¹ Centro de Investigación del Cáncer, Instituto de Biología Molecular y Celular del Cáncer, Consejo Superior de Investigaciones Científicas-Universidad de Salamanca; ² Unidad de Investigación, Hospital Universitario de Salamanca, Campus Miguel de Unamuno, Salamanca, Spain; and ³ Departamento de Bioquímica y Biología Molecular y Fisiología, Instituto de Biología y Genética Molecular, Facultad de Medicina, Universidad de Valladolid-Consejo Superior de Investigaciones Científicas, Valladolid, Spain

Requests for reprints: Faustino Mollinedo, Centro de Investigación del Cáncer, Instituto de Biología Molecular y Celular del Cáncer, Consejo Superior de Investigaciones Científicas-Universidad de Salamanca, Campus Miguel de Unamuno, E-37007 Salamanca, Spain. Phone: 34-923-294806; Fax: 34-923-294795; E-mail: fmollin{at}usal.es.
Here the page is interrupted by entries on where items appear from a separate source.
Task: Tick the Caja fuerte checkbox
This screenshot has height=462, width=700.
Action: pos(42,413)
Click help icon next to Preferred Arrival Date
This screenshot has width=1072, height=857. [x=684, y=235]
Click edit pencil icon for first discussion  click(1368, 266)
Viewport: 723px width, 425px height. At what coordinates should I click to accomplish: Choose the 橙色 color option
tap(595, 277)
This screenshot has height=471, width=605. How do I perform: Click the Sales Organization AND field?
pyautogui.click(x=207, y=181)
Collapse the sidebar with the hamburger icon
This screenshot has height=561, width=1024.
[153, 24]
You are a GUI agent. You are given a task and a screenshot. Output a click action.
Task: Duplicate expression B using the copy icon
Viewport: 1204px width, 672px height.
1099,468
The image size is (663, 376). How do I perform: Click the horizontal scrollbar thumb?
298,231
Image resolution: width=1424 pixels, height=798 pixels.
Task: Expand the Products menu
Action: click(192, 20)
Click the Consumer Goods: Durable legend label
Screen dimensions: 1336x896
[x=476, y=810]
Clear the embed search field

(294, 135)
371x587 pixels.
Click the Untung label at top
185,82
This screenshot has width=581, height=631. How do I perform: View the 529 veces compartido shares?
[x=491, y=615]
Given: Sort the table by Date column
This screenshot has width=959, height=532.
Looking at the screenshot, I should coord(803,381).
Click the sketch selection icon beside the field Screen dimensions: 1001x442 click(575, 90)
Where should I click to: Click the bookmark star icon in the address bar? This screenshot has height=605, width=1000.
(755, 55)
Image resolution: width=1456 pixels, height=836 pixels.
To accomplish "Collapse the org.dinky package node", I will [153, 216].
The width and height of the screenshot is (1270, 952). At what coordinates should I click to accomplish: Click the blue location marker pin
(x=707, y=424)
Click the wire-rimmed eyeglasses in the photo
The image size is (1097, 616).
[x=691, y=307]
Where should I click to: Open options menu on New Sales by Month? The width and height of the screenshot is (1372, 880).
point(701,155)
The endoplasmic reticulum (ER) has been posited as a potential anticancer target. The synthetic antitumor alkyl-lysophospholipid analogue edelfosine accumulates in the ER of solid tumor cells. This ER accumulation of the drug leads to the inhibition of phosphatidylcholine and protein synthesis, G₂-M arrest, depletion of ER-stored Ca²⁺, Bax up-regulation and activation, transcriptional factor growth arrest and DNA damage–inducible gene 153 up-regulation, caspase-4 and caspase-8 activation, and eventually to apoptosis. Edelfosine prompted ER stress apoptotic signaling, but not the survival unfolded protein response. Edelfosine also induced persistent c-Jun NH₂-terminal kinase (JNK) activation. Gene transfer–mediated overexpression of apoptosis signal–regulating kinase 1, which plays a crucial role in ER stress, enhanced edelfosine-induced JNK activation and apoptosis. Inhibition of JNK, caspase-4, or caspase-8 activation diminished edelfosine-induced apoptosis. Edelfosine treatment led to the generation of the p20 caspase-8 cleavage fragment of BAP31, directing proapoptotic signals between the ER and the mitochondria. bax^–/–bak^–/– double-knockout cells fail to undergo edelfosine-induced ER-stored Ca²⁺ release and apoptosis. Wild-type and bax^–/–bak^–/– cells showed similar patterns of phosphatidylcholine and protein synthesis inhibition, despite their differences in drug sensitivity. Thus, edelfosine-induced apoptosis is dependent on Bax/Bak-mediated ER-stored Ca²⁺ release, but phosphatidylcholine and protein synthesis inhibition is not critical. Transfection-enforced expression of Bcl-X_L, which localizes specifically in mitochondria, prevented apoptosis without inhibiting ER-stored Ca²⁺ release. These data reveal that edelfosine induces an ER stress response in solid tumor cells, providing novel insights into the edelfosine-mediated antitumor activity. Our data also indicate that mitochondria are indispensable for this edelfosine-induced cell death initiated by ER stress. [Cancer Res 2007;67(21):10368–78]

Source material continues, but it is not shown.